■ Problem to work on
Keeping every word the same, give again only the lines from the one with "You are a computer-use agent." through the end of the data, both included, and leave every picture out.

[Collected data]
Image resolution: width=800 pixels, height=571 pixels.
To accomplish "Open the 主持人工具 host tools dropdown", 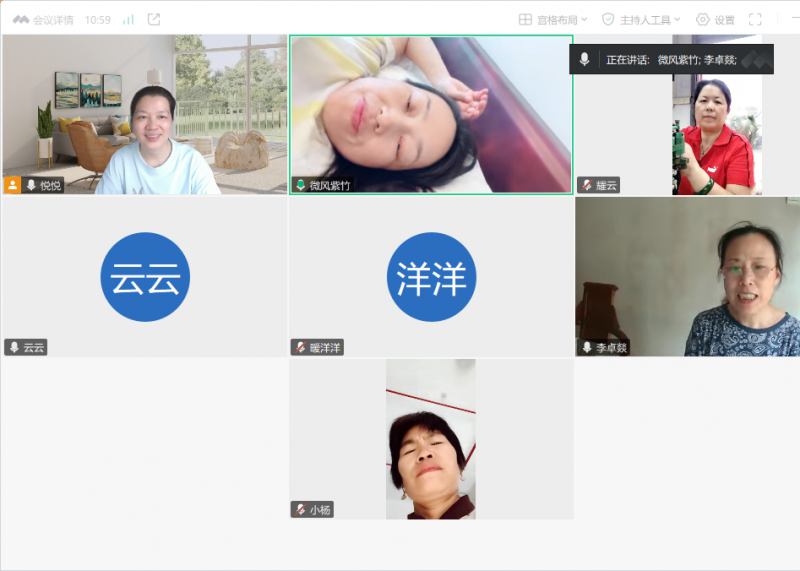I will click(x=641, y=19).
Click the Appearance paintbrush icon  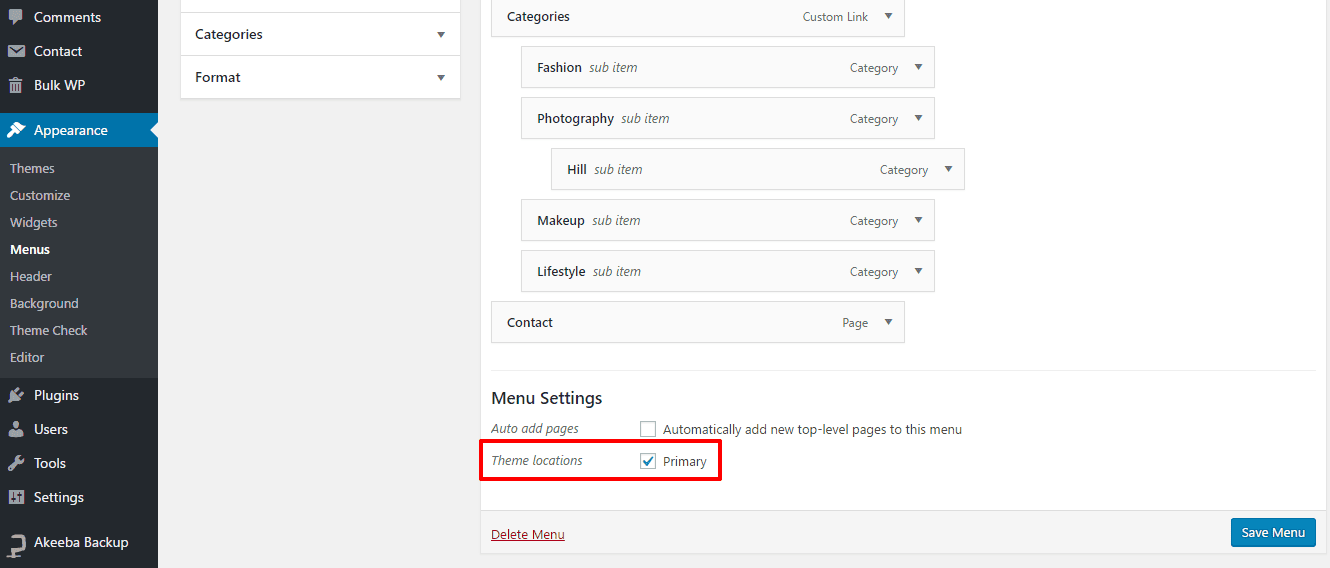(x=16, y=130)
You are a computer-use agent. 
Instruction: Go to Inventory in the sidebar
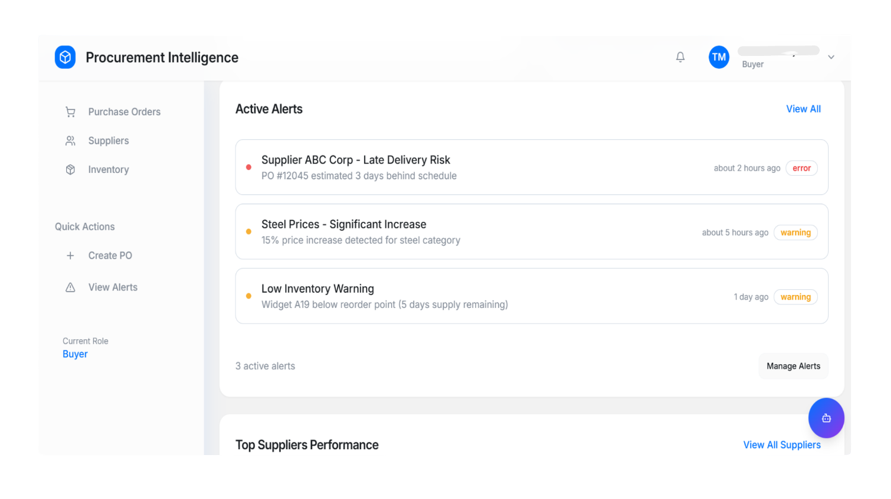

■ Answer box
You are a computer-use agent. 
Instruction: Go to Inventory in the sidebar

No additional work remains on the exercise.